Remember to test the code with different kinds of input to make sure it works in all situations. Most importantly, adapt the code to fit your specific business needs, since AI doesn’t know your exact situation.
2. Use AI as a Starting Point
Think of AI-generated code as a rough draft or outline. It gives you a good place to start, but you need to build on it.
The code from AI tools often has very basic error handling, so you’ll need to improve it by adding specific error checks and helpful error messages.
Take time to look carefully at security issues and add extra protection where needed. Remember that AI gives you general-purpose code, but your project needs specific solutions.

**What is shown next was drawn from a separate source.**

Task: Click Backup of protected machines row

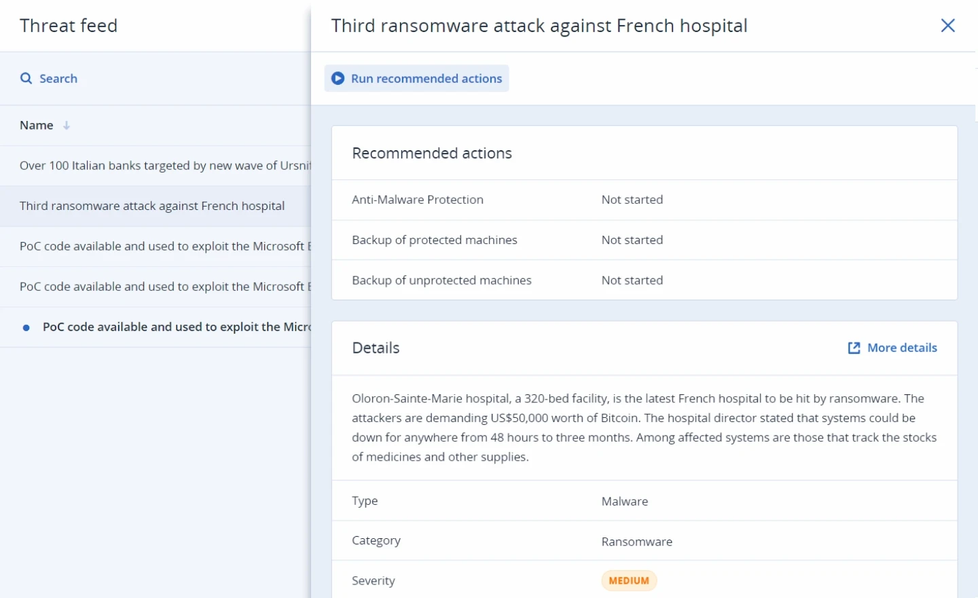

Add proper logging so you can track what’s happening when the code runs in the real world, and set up ways to monitor if everything is working correctly.
3. Document AI Usage
Good documentation is key when working with AI-generated code. Add comments at the start of AI-generated sections to mark them clearly.
When you make changes, write down what you changed and why – this helps other developers (or yourself in the future) understand the code better.
Keep track of which parts were written by humans and which came from AI. This makes it much easier to maintain the code later.
Write down how you tested the code and what results you got, so everyone understands what the code does and how reliable it is.
Remember that AI is a tool to help you write code faster, but it shouldn’t replace careful review and customization for your specific needs. Good documentation and testing are just as important with AI-generated code as they are with human-written code.
By following these practices, you’ll get the best results from using AI while maintaining high-quality, reliable code.